The value of the ServerRoot directive is added to the @INC
paths by mod_perl as an added convenience. Remember that all the code that is run at server initialization time is
run with root privileges when the server is bound to a privileged port, such
as the default 80. This means that anyone who has write access to one of the
server configuration files, or who has write access to a script or module
that is loaded by PerlModule or PerlRequire, effectively
has superuser access to the system. There is a new PerlOpmask directive
and PERL_ OPMASK_DEFAULT compile time option, currently in the experimental
stages, for disabling possible dangerous operators. The PerlModule and PerlRequire directives are also permitted
in .htaccess files. They will be loaded at request time and be run
as the unprivileged web user. - PerlChildInitHandler
This directive installs a handler that is called immediately after a
child process is launched. On Unix systems, it is called every time the
parent process forks a new child to add to the flock of listening daemons.
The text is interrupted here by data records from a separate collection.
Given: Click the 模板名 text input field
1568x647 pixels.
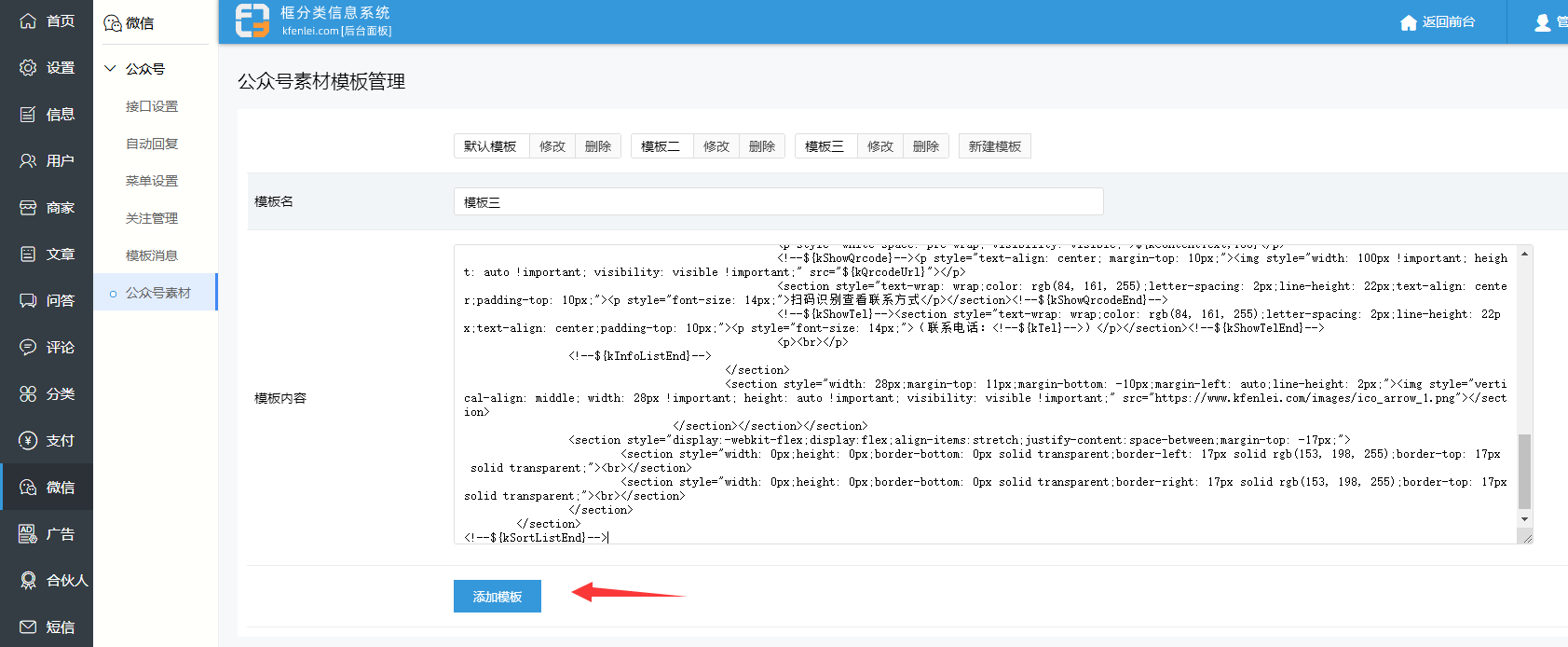Looking at the screenshot, I should pyautogui.click(x=778, y=201).
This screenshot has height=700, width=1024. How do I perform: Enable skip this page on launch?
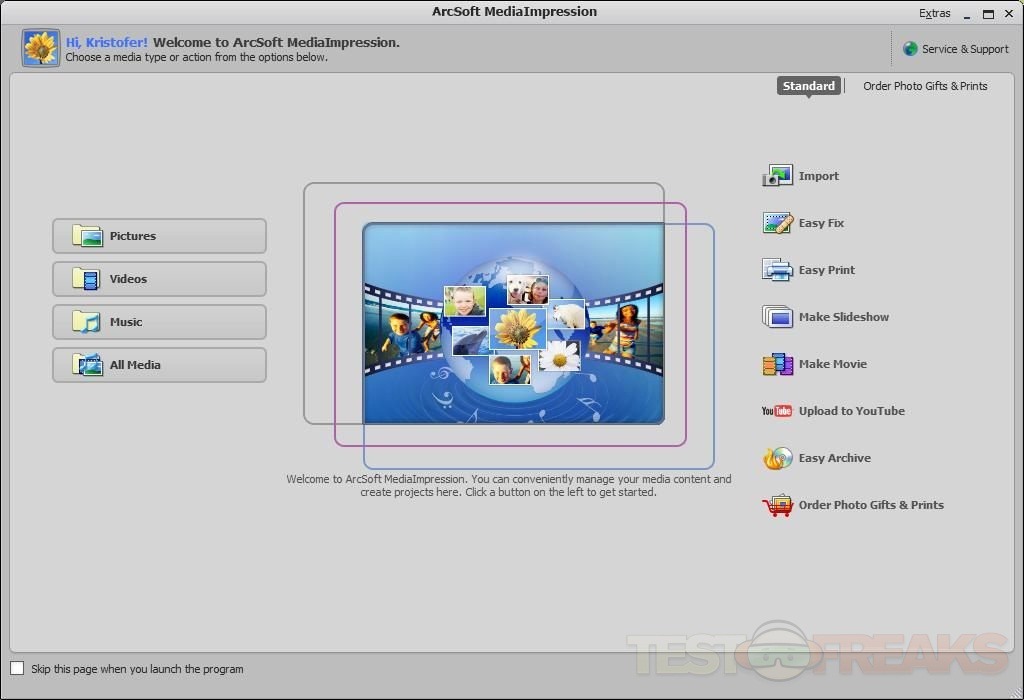coord(17,668)
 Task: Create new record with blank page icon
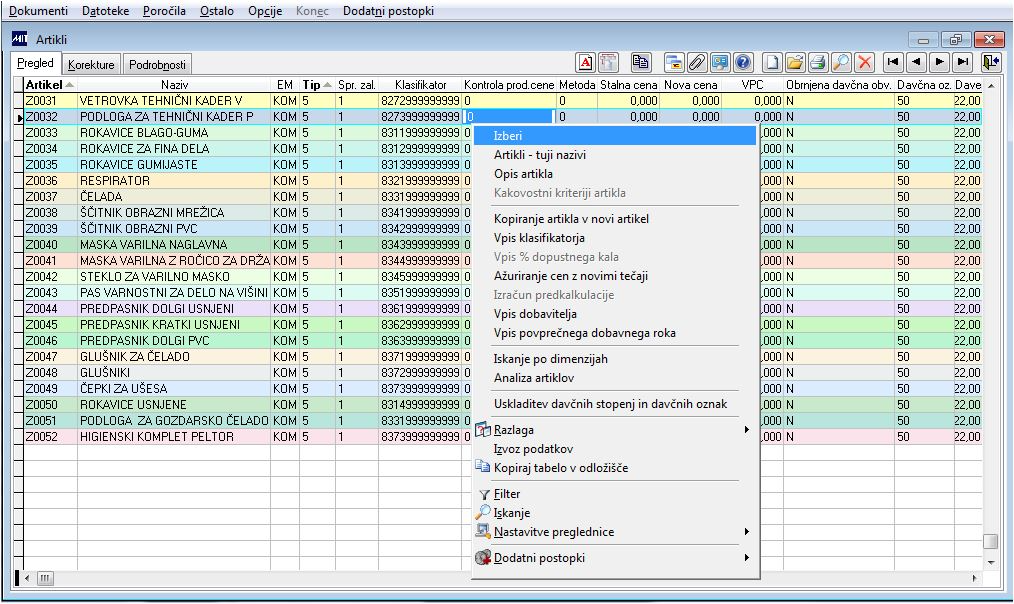coord(772,62)
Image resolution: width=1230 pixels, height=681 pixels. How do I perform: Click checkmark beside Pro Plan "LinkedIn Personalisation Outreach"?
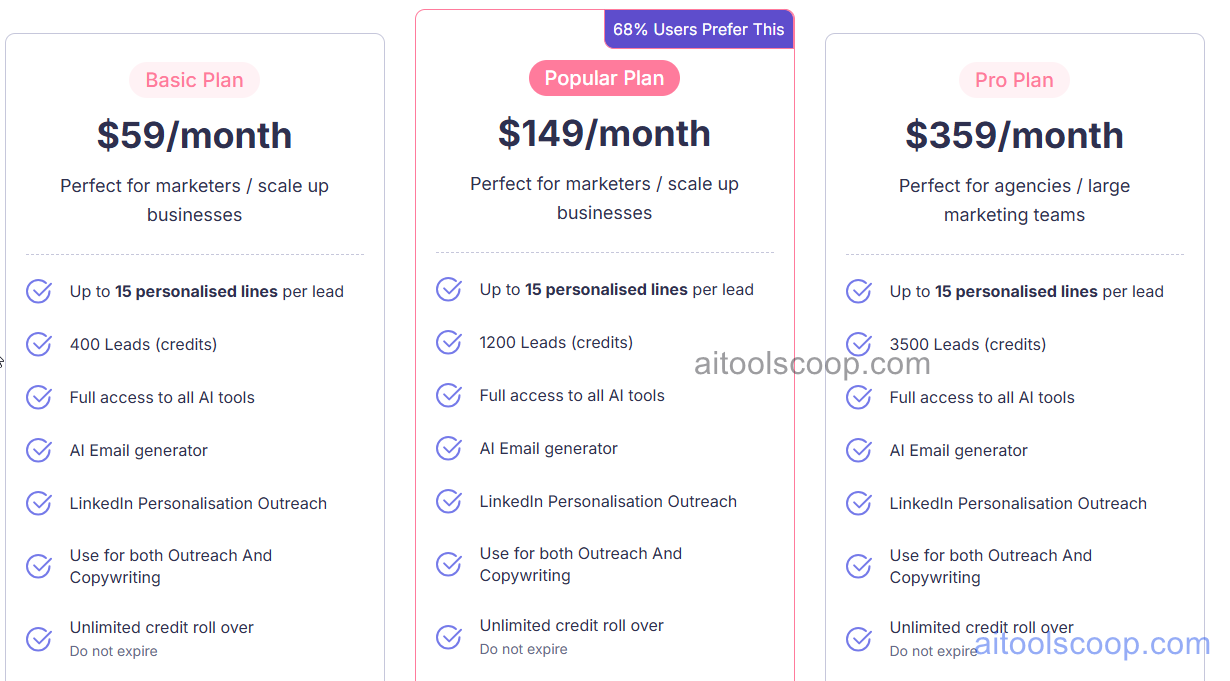pyautogui.click(x=858, y=503)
The handler is called only once in the Win32 version of Apache because
that server uses a single-process model. In contrast to the server initialization phase, the child will be running
as an unprivileged user when this handler is called. All child_init
handlers will be called unless one aborts by logging an error message
and calling exit() to terminate the process. Example:
PerlChildInitHandler Apache::DBLogin
This directive can appear in the main configuration files and within virtual
host sections, but not within <Directory>, <Location>,
or <Files> sections or within .htaccess files.
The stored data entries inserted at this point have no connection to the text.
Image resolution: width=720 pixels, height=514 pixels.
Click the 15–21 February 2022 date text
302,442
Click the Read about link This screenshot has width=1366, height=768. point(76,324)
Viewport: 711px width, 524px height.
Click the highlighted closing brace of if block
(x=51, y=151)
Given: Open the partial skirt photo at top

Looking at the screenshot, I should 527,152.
- PerlPostReadRequestHandler
The post_read_request handler is called every time an Apache
process receives an incoming request, at the point at which the server
has read the incoming request's data and parsed the HTTP header fields
but before the server has translated the URI to a filename. It is called
once per transaction and is intended to allow modules to step in and perform
special processing on the incoming data. However, because there's no way
for modules to step in and actually contribute to the parsing of the HTTP
header, this phase is more often used just as a convenient place to do
processing that must occur once per transaction. All post_read_request
handlers will be called unless one aborts by returning an error code or
terminating the phase with DONE . Example:
PerlPostReadRequestHandler Apache::StartTimer
This directive can appear in the main configuration files and within virtual
host sections but not within <Directory>, <Location>,
or <Files> sections or within .htaccess files. The
reason for this restriction is simply that the request has not yet been
associated with a particular filename or directory.
- PerlInitHandler
When found at the "top-level" of a configuration file, that is, outside
of any <Location>, <Directory>, or <Files>
sections, this handler is an alias for PerlPost-ReadRequestHandler.
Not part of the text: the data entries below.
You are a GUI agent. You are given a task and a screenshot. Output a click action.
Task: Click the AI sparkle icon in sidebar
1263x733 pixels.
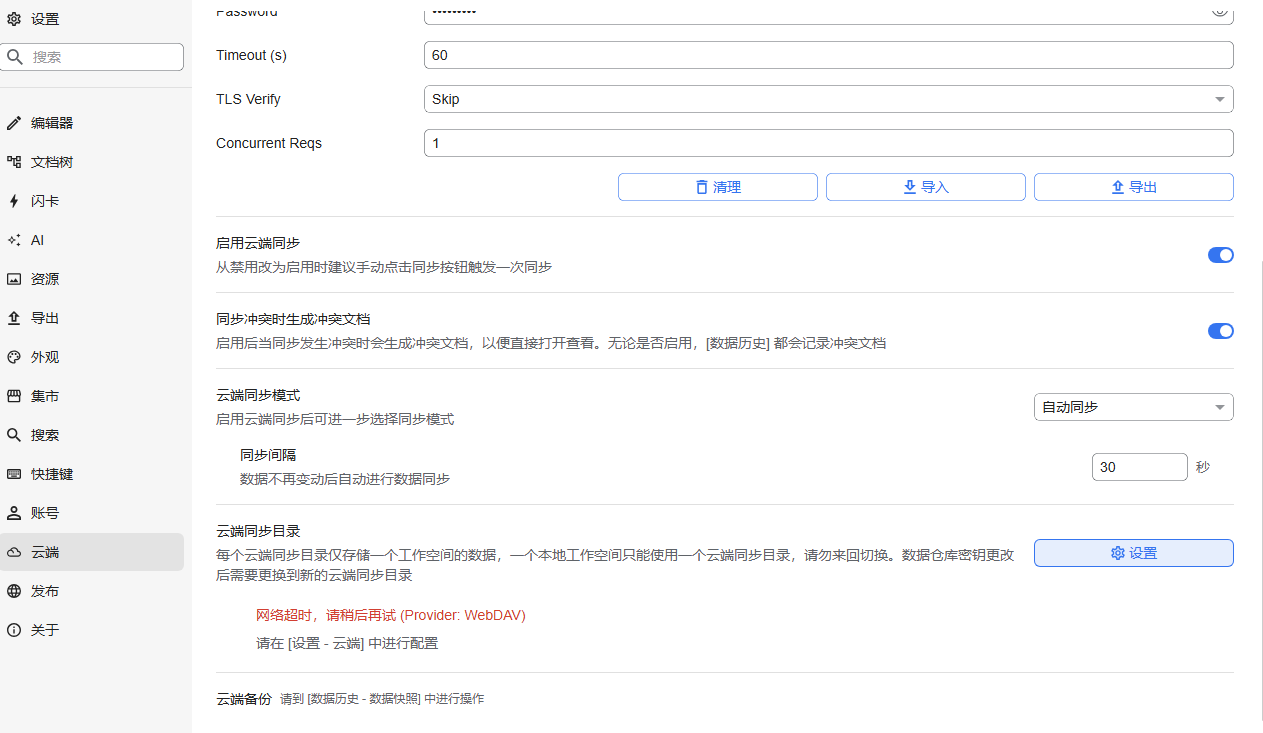click(14, 240)
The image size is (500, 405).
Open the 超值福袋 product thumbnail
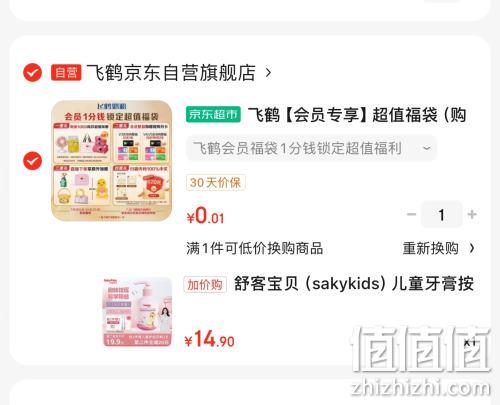click(112, 161)
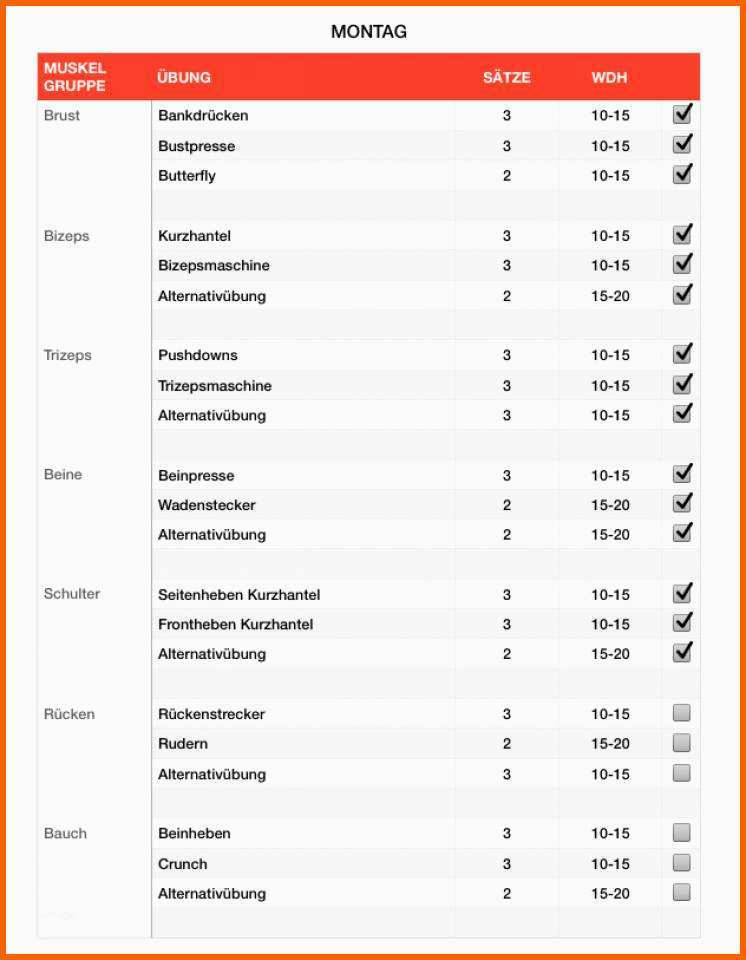Uncheck the Butterfly exercise checkbox

click(682, 175)
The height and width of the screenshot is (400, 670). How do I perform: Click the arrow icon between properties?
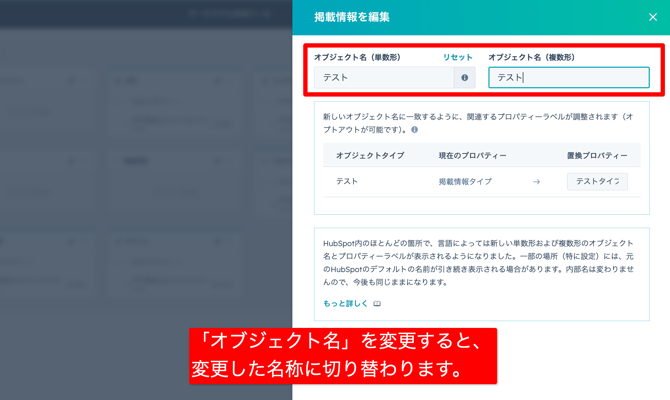(x=536, y=182)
When found inside one of these containers, this handler is an alias for
PerlHeaderParserHandler described later. Its name makes it easy
to remember that this is the first handler invoked when serving an HTTP
request.
- PerlTransHandler
The uri_translate handler is invoked after Apache has parsed
out the request. Its job is to take the request, which is in the form
of a partial URI, and transform it into a filename. The handler can also step in to alter the URI itself, to change the
request method, or to install new handlers based on the URI. The URI translation
phase is often used to recognize and handle proxy requests; we give examples
in Chapter 7. Example:
PerlTransHandler Apache::AdBlocker
Apache will walk through the registered uri_translate handlers
until one returns a status other than DECLINED. This is in contrast to
most of the other phases, for which Apache will continue to invoke registered
handlers even after one has returned OK.
Like PerlPostReadRequestHandler, the PerlTransHandler
directive may appear in the main configuration files and within virtual
host sections but not within <Directory>, <Location>,
or <Files> sections or within .htaccess files. This
is because the request has not yet been associated with a particular file
or directory.
- PerlHeaderParserHandler
After the URI translation phase, Apache again gives you another chance
to examine the request headers and to take special action in the header_parser
phase. Unlike the post_ read_request phase, at this point the
URI has been mapped to a physical pathname. Therefore PerlHeaderParserHandler
is the first handler directive that can appear within <Directory>,
<Location>, or <Files> sections or within
.htaccess files. The header_parser phase is free to examine and change request
fields in the HTTP header, or even to abort the transaction entirely.
For this reason, it's common to use this phase to block abusive robots
before they start chewing into the resources that may be required in the
phases that follow. All registered header_parser handlers will
be run unless one returns an error code or DONE . Example:
PerlHeaderParserHandler Apache::BlockRobots
- PerlAccessHandler
The access_checker handler is the first of three handlers that
are involved in authentication and authorization. We go into this topic
in greater depth in Chapter 6. The access_checker handler is designed to do simple access
control based on the browser's IP address, hostname, phase of the moon,
or other aspects of the transaction that have nothing to do with the remote
user's identity. The handler is expected to return OK to
allow the transaction to continue, FORBIDDEN to abort the
transaction with an unauthorized access error, or DECLINED
to punt the decision to the next handler. Apache will continue to step
through all registered access handlers until one returns a code other
than DECLINED or OK . Example:
PerlAccessHandler Apache::DayLimit
The PerlAccessHandler directive can occur anywhere, including
<Directory> sections and .htaccess files.
- PerlAuthenHandler
The authentication handler (sometimes referred to in the Apache
documentation as check_ user_id) is called whenever the requested
file or directory is password-protected. This, in turn, requires that
the directory be associated with AuthName, AuthType,
and at least one require directive. The interactions among these
directives is covered more fully in Chapter 6.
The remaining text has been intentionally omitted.